Descrição do problema
Por favor, dê continuidade ao trecho sobre dança e linguagem poética a partir do ponto em que ele para.

Por outro lado, encontramos na expressão em dança, os movimentos poéticos. Aristóteles[2] comenta que a linguagem poética é antes de tudo concebida como transgressão da norma da linguagem do cotidiano; o poeta deve se distanciar da banalidade do uso corrente[3] para surpreender o leitor e sobretudo provocar o surgimento da beleza[4]. De onde surge a importância acordada à metáfora. Desta maneira, na Arte Coreográfica, os dançarinos se utilizam dos movimentos do cotidiano ou banais, mas de maneira metafórica afim de recriar os movimentos à partir da experiência pessoal de cada um. Assim, a expressão poética não demanda uma cópia tal qual o mundo real, mas a expressão da percepção do mundo apreendido.
Isso porque a arte de um modo geral não tem a intenção de significar, assim como não tem funcionalidade. Não dançamos para transmitir algo preciso, pois a dança não tem a objetividade da comunicação da linguagem verbal. Para José Gil[5]: O gesto dançado, a menos que tenha sido concebido(codificado) para apresentar certa significação precisa, não quer dizer um sentido que a linguagem articulada poderia traduzir de maneira fiel e exaustiva. O gesto é gratuito, transporta e guarda para si o mistério do seu sentido e da sua fruição.

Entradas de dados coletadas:
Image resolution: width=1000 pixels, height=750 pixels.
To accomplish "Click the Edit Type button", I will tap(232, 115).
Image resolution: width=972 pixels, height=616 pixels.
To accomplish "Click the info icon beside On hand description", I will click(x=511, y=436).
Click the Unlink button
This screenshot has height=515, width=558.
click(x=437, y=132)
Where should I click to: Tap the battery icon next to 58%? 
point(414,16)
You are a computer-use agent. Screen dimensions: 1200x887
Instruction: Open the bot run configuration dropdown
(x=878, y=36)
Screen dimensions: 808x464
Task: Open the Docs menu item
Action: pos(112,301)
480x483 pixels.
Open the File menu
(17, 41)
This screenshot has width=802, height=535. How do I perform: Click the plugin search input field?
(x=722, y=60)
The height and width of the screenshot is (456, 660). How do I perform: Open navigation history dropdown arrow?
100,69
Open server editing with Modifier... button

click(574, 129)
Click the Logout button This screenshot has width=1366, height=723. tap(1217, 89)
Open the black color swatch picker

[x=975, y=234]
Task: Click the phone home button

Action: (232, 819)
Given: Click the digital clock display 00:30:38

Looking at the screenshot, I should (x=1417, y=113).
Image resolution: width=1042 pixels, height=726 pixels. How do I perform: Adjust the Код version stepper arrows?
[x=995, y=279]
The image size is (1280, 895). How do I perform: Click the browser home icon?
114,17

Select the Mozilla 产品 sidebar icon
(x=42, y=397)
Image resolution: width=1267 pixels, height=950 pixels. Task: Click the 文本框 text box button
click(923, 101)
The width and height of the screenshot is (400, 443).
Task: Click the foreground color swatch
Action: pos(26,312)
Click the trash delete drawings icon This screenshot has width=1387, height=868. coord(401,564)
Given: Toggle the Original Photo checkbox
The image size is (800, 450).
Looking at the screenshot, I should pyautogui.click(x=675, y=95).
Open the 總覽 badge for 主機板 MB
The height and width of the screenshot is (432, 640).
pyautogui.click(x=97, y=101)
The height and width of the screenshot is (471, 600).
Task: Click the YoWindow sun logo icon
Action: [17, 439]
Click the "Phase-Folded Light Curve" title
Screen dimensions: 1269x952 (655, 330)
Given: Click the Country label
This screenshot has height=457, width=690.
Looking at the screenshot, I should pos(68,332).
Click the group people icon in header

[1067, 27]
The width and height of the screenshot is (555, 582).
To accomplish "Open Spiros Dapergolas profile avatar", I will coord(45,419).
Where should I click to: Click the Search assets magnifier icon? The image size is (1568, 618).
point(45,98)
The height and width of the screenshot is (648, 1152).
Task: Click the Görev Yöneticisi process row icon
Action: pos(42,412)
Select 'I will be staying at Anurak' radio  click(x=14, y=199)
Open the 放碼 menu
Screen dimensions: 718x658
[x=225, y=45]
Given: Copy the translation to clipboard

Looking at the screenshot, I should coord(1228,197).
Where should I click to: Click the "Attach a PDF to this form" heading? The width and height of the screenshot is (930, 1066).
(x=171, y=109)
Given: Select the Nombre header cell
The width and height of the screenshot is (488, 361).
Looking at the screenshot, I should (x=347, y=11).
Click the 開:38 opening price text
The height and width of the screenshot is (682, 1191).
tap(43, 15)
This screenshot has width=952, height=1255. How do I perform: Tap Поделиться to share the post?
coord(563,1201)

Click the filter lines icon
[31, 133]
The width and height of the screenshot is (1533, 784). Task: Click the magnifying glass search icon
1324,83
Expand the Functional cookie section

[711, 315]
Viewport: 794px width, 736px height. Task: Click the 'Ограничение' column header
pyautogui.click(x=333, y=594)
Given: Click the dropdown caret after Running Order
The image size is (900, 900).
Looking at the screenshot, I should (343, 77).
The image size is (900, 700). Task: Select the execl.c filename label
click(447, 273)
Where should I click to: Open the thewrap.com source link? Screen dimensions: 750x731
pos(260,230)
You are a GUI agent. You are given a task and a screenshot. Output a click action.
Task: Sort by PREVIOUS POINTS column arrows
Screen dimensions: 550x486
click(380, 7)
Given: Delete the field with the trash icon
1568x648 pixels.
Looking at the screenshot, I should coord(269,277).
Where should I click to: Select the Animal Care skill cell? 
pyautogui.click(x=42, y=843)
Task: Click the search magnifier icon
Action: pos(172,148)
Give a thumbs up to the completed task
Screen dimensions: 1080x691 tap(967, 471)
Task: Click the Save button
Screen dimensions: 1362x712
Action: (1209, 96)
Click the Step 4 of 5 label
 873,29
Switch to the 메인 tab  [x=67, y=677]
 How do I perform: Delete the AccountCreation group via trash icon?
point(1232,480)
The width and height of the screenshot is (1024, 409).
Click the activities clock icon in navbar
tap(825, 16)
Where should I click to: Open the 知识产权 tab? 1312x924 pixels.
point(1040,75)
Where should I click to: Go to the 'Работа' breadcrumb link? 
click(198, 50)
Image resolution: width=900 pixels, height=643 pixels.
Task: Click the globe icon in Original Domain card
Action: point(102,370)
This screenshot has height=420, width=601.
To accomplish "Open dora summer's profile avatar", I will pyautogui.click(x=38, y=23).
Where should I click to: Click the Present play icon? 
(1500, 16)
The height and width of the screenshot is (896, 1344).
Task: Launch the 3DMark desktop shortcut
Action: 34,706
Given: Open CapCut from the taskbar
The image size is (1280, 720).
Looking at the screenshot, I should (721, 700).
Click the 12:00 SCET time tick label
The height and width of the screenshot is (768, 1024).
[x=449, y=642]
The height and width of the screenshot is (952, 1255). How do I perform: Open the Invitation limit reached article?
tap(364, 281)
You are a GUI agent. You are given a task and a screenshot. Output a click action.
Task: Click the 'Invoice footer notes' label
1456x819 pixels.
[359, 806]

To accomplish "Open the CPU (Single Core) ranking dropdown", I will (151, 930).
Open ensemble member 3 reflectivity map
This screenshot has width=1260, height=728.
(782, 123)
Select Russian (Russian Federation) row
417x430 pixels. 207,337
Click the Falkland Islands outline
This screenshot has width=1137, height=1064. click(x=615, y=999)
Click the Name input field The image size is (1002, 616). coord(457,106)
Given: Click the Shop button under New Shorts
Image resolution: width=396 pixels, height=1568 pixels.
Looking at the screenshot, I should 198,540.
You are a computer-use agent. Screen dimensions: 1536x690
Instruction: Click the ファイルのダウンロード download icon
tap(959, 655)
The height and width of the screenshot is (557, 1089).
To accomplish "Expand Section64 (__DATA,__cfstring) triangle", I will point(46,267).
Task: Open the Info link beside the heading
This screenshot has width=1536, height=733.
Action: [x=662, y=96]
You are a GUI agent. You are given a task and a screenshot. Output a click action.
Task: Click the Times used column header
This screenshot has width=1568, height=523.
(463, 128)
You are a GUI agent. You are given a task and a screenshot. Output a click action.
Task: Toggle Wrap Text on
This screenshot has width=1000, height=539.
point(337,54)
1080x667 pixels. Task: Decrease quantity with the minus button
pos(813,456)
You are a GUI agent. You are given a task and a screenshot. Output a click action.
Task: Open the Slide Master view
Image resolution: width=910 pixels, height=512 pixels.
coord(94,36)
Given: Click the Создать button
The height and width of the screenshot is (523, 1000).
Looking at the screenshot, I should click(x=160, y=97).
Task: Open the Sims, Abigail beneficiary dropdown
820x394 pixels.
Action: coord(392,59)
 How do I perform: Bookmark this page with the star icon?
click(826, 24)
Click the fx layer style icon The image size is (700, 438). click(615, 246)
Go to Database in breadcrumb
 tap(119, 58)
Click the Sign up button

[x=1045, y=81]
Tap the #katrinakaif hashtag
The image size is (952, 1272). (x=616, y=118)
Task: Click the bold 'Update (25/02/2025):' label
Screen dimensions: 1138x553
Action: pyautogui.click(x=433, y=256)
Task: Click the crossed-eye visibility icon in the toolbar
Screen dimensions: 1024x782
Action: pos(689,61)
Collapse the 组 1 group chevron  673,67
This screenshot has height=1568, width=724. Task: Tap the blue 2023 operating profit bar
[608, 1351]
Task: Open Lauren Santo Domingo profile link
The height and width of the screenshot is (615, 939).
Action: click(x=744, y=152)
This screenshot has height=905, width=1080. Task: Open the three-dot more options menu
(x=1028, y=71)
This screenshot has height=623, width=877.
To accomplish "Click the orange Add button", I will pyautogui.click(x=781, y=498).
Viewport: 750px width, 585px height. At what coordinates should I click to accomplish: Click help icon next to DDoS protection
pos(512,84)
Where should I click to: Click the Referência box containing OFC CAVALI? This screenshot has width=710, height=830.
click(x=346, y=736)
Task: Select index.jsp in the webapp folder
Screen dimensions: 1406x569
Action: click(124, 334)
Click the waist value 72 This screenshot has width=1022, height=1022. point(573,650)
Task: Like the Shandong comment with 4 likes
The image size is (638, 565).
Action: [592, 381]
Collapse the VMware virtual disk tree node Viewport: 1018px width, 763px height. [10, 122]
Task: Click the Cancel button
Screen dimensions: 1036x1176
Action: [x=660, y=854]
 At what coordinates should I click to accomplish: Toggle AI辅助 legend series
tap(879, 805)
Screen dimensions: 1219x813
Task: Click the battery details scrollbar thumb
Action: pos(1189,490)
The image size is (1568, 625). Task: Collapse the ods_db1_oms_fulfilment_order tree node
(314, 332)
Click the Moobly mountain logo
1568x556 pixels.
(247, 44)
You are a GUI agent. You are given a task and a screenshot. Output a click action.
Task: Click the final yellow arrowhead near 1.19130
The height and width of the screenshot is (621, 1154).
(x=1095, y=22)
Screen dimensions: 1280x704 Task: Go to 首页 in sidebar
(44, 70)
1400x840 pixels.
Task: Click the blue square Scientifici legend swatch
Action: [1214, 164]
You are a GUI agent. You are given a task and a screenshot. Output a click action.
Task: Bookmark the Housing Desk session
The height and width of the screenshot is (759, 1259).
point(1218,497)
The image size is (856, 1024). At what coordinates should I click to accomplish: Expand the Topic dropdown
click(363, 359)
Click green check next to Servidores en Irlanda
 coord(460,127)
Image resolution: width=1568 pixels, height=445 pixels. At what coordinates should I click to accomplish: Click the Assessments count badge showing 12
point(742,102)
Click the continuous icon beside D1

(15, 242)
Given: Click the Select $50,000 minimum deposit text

Resposta do exercício
Isso quer dizer que quando me sirvo da linguagem falada e me refiro à fruta laranja, o sentido da palavra laranja me remete à sensação do sabor da fruta e eu identifico nessa palavra a forma, a cor e o sabor da laranja. Já quando eu me expresso através da dança, busco exprimir uma maneira de sentir, e não um sentimento particular. Os gestos são abstratos e os sentidos comportam um horizonte infinito que não se esgota através da tradução em palavras. O que eu quero dizer é que na dança não se pretende exprimir afetos categoriais, ou seja, aqueles que têm um significado intrínseco; o gesto dançado não exprime um signo previamente codificado e não acrescenta significação ao sentido. Gil[6] considera que o que caracteriza o gesto dançado é:  [...]o fato de ele nunca ir até o final de si próprio. [Acrescenta] No movimento que se desdobra, retém-se, regressa sobre si mesmo e prolonga-se no gesto seguinte. Neste sentido não tem contorno, tem apenas um enredor, esquiva-se aos seus próprios limites, escapa a si próprio.
Dançar não é o mesmo que somente movimentar o corpo. Quando alguém dança em uma boate, por exemplo, a pessoa se move segundo o ritmo imposto por uma música. Normalmente, quando estão se movendo, as pessoas não têm sequer consciência das qualidades de seus movimentos, dos músculos e articulações que estão em jogo. Pode acontecer da pessoa repetir os mesmos movimentos durante toda a noite sem perceber o que realmente está fazendo. Neste caso, trata-se de movimentos mecanizados e não da dança que conhecemos como tal. É importante sublinhar que a dança comporta diferentes manifestações como as danças sociais das boates e das festas, as danças tradicionais de uma determinada cultura, as danças sagradas e rituais para reverenciar as divindades. Sendo assim, as funções de entreter, celebrar, cultuar e preservar tradições dessas danças (sociais, tradicionais, sagradas) as distinguem da expressão artística, ou seja da Arte Coreográfica. Mas existe uma tendência a denominar dança, tudo o que se refere aos movimentos corporais, como se pudéssemos denominar musica, todos os sons, inclusive às buzinas de carro no trânsito.
A arte coreográfica é uma maneira de organizar os movimentos e estes, por sua vez, nascem do desejo de expressão. Assim, existe uma maneira de dar forma ao movimento, afim de engendrar uma sequência coerente num tempo e espaço organizado.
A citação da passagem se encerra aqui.